Collection entries

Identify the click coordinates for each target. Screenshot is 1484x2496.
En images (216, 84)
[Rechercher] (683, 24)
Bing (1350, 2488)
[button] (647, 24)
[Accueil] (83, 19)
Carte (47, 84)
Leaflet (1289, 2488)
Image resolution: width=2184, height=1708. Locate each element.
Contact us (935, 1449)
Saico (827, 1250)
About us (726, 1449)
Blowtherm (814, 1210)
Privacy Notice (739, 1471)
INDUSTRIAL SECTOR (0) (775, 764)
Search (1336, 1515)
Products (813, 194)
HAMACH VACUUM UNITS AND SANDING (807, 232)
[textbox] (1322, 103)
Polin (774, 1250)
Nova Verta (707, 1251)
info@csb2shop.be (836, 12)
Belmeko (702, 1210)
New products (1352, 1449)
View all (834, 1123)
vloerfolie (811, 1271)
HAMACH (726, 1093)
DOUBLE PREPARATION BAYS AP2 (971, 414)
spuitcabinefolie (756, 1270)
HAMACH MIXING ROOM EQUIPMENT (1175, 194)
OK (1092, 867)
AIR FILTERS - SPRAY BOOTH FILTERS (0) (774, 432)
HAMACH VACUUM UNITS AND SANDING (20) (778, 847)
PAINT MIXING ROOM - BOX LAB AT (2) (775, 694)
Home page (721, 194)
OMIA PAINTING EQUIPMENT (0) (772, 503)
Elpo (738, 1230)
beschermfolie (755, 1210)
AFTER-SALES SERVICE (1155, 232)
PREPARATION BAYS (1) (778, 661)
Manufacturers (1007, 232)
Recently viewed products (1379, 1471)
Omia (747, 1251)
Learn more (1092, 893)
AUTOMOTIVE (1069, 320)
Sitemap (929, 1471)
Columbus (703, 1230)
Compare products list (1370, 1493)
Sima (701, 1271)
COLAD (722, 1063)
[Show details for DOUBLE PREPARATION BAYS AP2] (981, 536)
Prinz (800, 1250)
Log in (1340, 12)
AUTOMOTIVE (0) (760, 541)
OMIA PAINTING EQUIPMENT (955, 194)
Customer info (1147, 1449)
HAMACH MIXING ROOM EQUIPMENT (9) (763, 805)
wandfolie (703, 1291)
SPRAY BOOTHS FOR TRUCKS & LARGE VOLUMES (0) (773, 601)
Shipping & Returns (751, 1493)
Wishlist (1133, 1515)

Requirement: From the line with "Customer info (1147, 1449)" to the final line of the entries above, return every line exactly as written.

Result:
Customer info (1147, 1449)
HAMACH MIXING ROOM EQUIPMENT (9) (763, 805)
wandfolie (703, 1291)
SPRAY BOOTHS FOR TRUCKS & LARGE VOLUMES (0) (773, 601)
Shipping & Returns (751, 1493)
Wishlist (1133, 1515)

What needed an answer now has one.